La persona hablaba del combate al narcotráfico en México y lo hacía con más emoción que racionalidad. Se quejaba de las muertes, la inseguridad, las víctimas. En un punto dijo algo que me llamó la atención y se convirtió en una tentación.

Hay tentaciones que son irresistibles. Son situaciones en las que es difícil detenerse y no tratarlas. Hay algo en ellas de incontenible y, sin remedio se sucumbe. Muchas de esas tentaciones toman la forma de un clisé: frases e ideas repetidas una y otra vez y que despiertan la pasión al cuestionarlas.

Fue lo que esa persona, quejándose de la inseguridad en el país, dijo: “la violencia sólo engendra más violencia”.

No me negará usted que lo ha escuchado una y otra vez. Esta frase cumple con los requisitos del clisé: es repetida sin cansancio, es usada como argumento suficiente para ganar discusiones, es lo suficientemente breve para ser recordada y lo suficientemente vaga para ser interpretada de maneras alternas.

Pero, ¿es cierta? Examinemos eso.

Comienzo con lo obvio: la ausencia de violencia es mejor alternativa. No hay duda de eso. Es mejor que en una cámara de diputados no se agarren a golpes, que en una ciudad no existan robos ni asesinatos, que en una familia no se golpeen, que no existan atentados terroristas, que los gobiernos no ataquen a otros países.

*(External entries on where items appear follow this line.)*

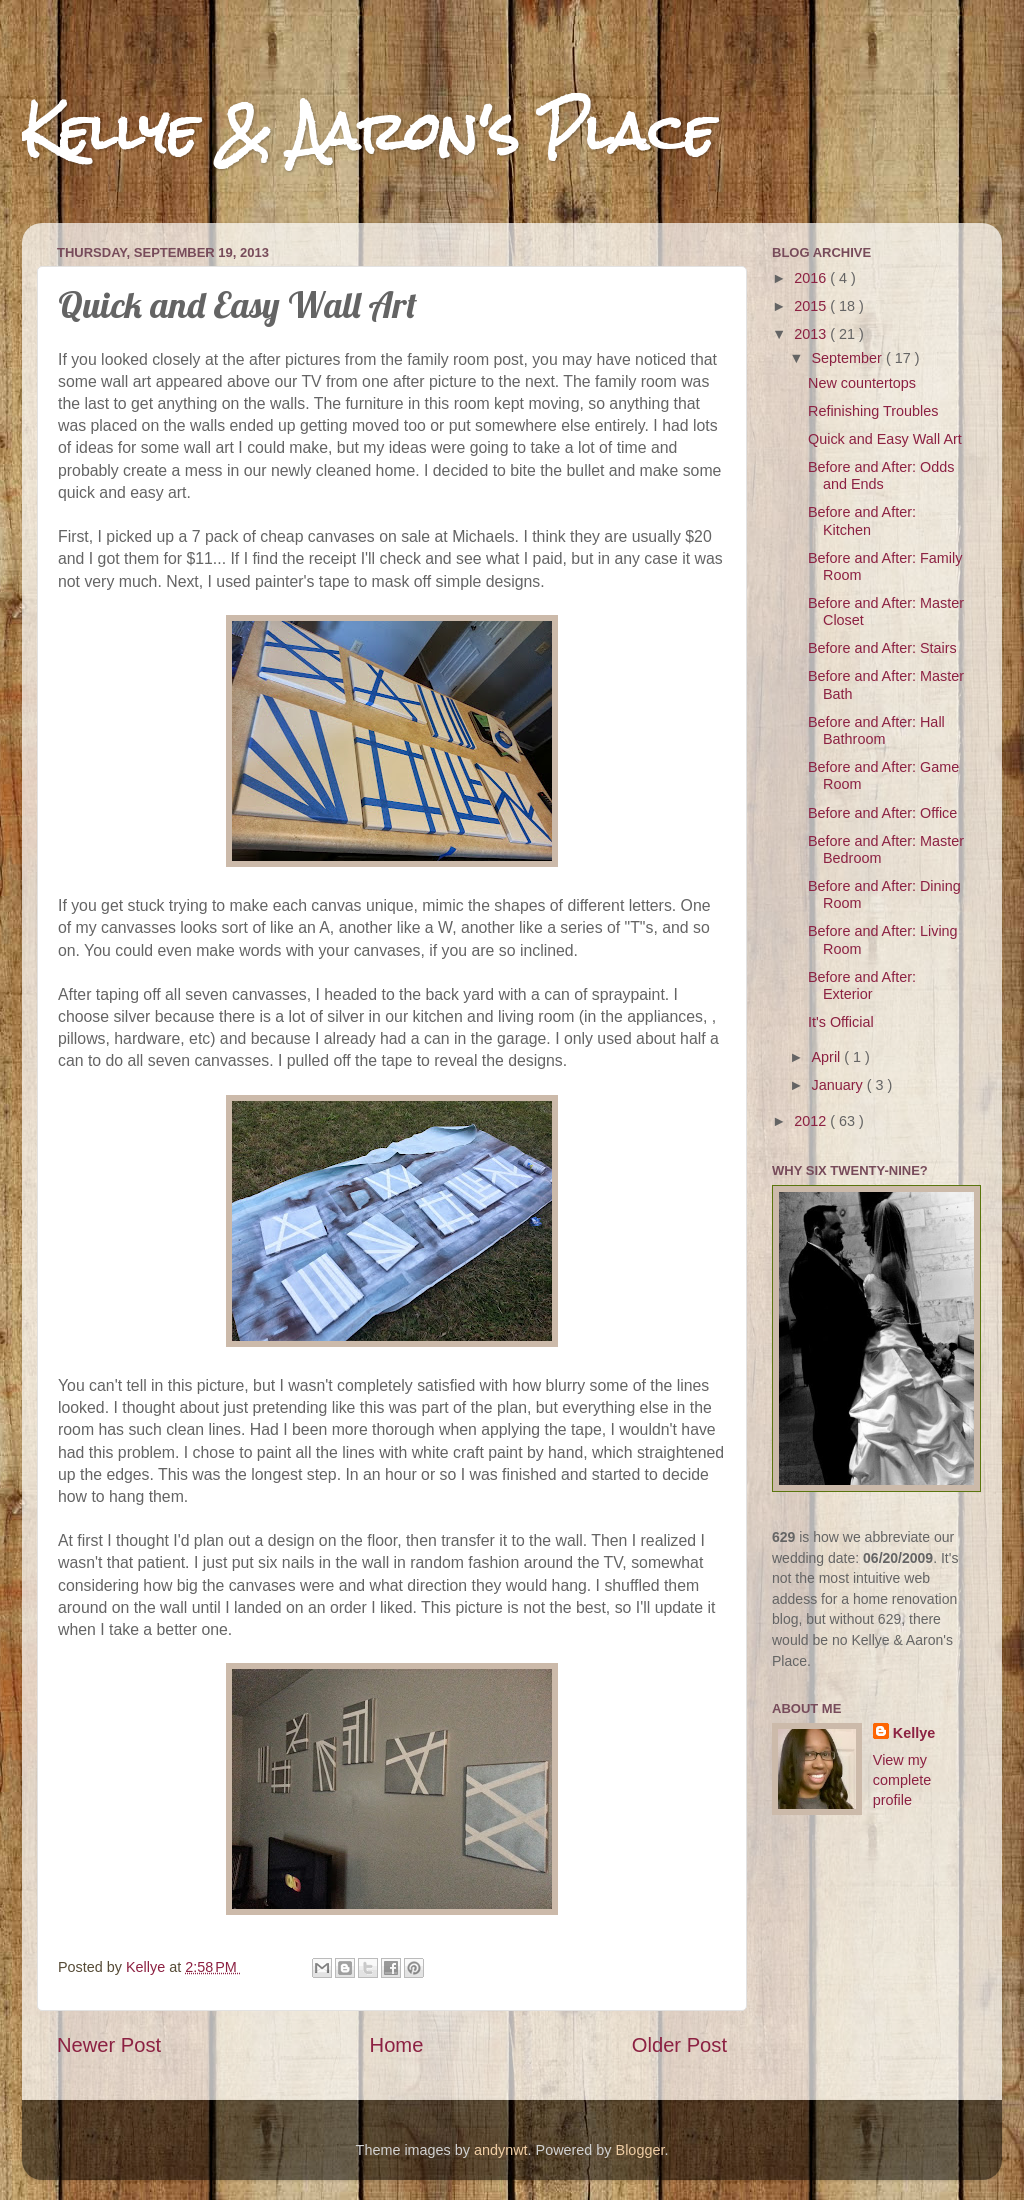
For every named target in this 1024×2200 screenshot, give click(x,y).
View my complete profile (902, 1780)
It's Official (841, 1022)
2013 (812, 334)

De eso estamos seguros y podemos sacar una regla general: cometer actos de violencia es reprobable. Lo es por una razón lógica: los humanos tenemos todos una igual dignidad, lo que hace que el atacar a uno de ellos sea ir en contra de esa dignidad. La violencia es negativa por causa de la esencia o naturaleza humana.

Pero hay algo indeterminado en eso de que “la violencia sólo engendra más violencia”. ¿Es una regla absoluta e inamovible? Decir que sí es absoluta lleva a conclusiones inevitables que harían moralmente reprobable el usar la fuerza para repeler un ataque: sería malo que un padre de familia golpeara a quien ataca a sus hijos; habría sido malo detener la invasión nazi en Europa.

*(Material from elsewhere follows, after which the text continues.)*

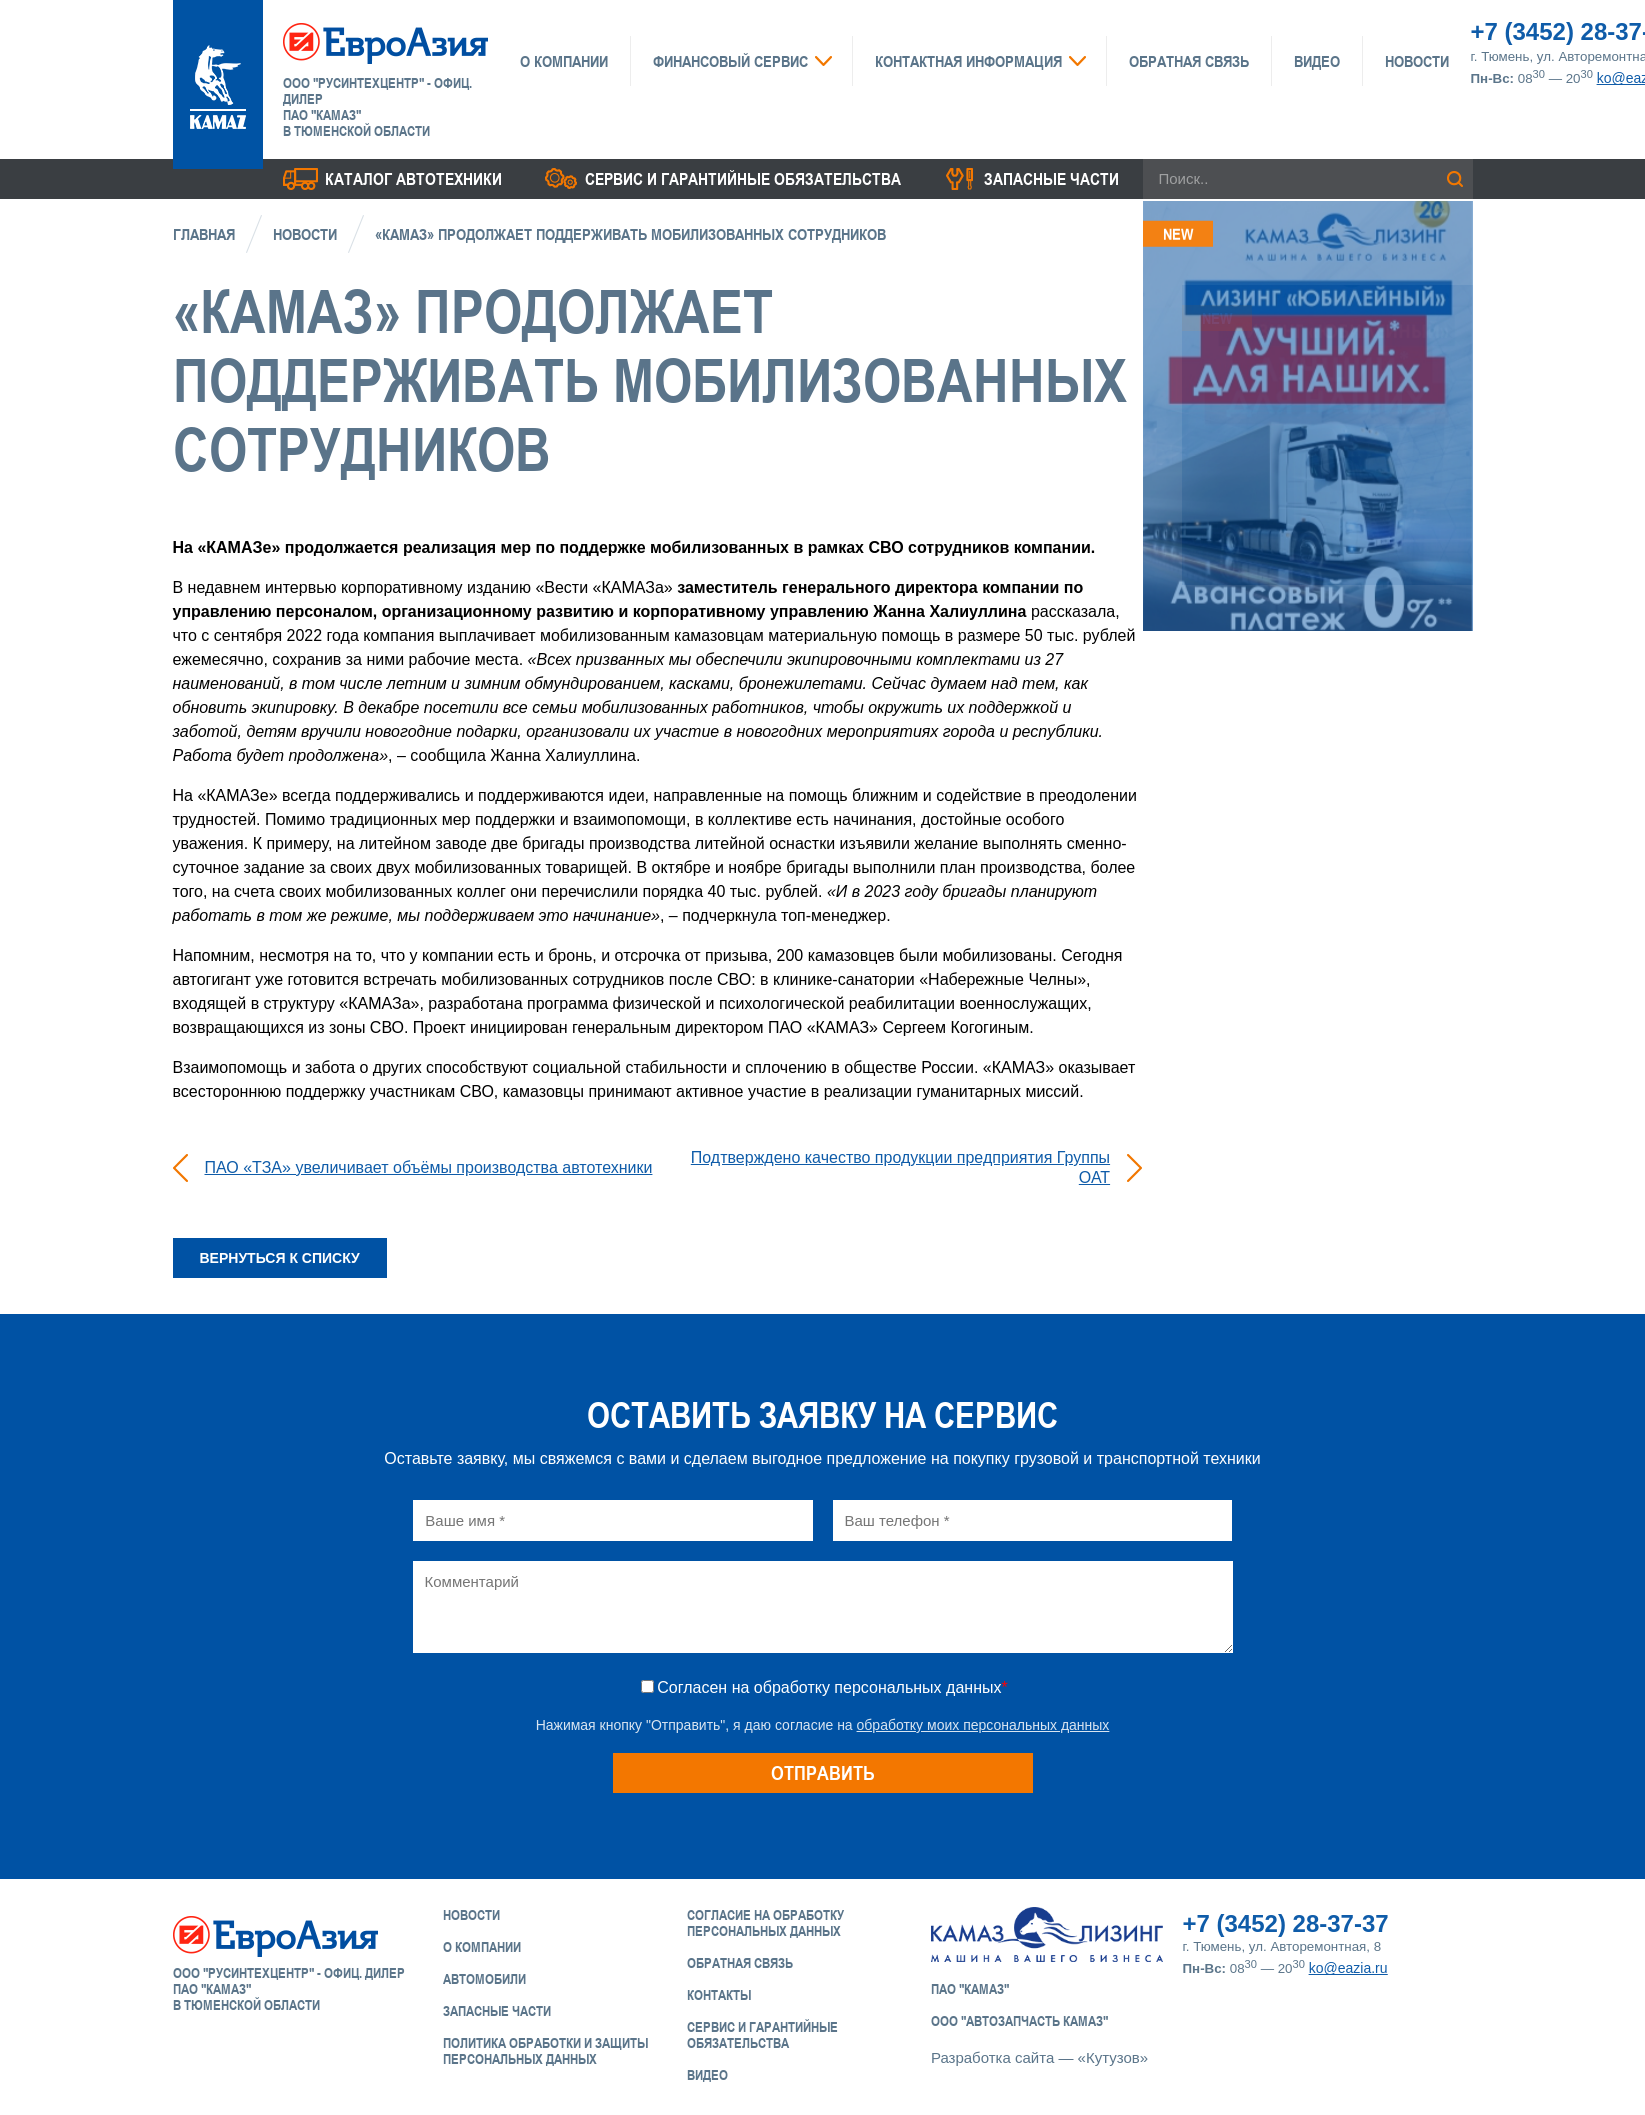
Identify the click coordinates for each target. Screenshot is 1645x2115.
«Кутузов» (1113, 2057)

Lo que podemos concluir es que el decir que “la violencia sólo engendra más violencia” tiene excepciones claras. No es una regla absoluta, pues llegaría a absurdos como prohibir detener a criminales y ponerlos en la cárcel. Daría pie a permanecer pasivo ante todo acto de violencia, el que sea. No tiene sentido, por tanto, decir que “la violencia sólo engendra más violencia”.

Hay ocasiones en las que de hecho es conveniente usarla, como cuando se actúa en defensa propia, como un medio para detener la agresión. La frase al final de cuentas en un clisé sin aplicación realista. Quien la repite en realidad no sabe lo que dice. En verdad, la violencia puede detener a la violencia y ser buena. Pero eso no es lo importante, sino el saber la razón.

Si la violencia no es en sí misma reprobable en toda ocasión sin excepciones, pero sí es vista como indeseable en general, debe satisfacerse la curiosidad de por qué. Creo que es relativamente fácil de explicar.

Lo único que podemos considerar como absoluto es el valor de la vida humana y esto efectivamente no tiene excepciones. Es éste valor o regla absoluta lo que domina el uso de la violencia, pudiendo llegar a hacerla deseable. Es obvio, por ejemplo, que un atentado terrorista como el de Atocha en Madrid es un caso de violencia reprobable. Lo es porque se atacó el valor de la persona, se provocó la muerte intencional de muchos.

Pero el mismo valor de la persona puede en ocasiones justificar violencia, como cuando se responde al ataque que hace una persona a otra. El uso de la violencia, por tanto, está condicionada a otro valor que sí es absoluto, el valor de la persona. La reprobación universal del uso de la violencia no puede ser una regla sin excepciones.

Repetir creyendo cierto eso de que “la violencia sólo engendra más violencia” es un error fácilmente demostrable. A pesar de serlo, y esto es realmente curioso, es repetido una y otra vez como si fuera una verdad revelada e incuestionable. No puedo explicármelo. Ignoro la razón de su popularidad y aceptación.

Un amigo tiene una explicación a este tipo de creencias sin base, repetidas una y otra vez: pereza mental. Según él, muchas personas han renunciado a pensar y se limitan a repetir frases contagiosas.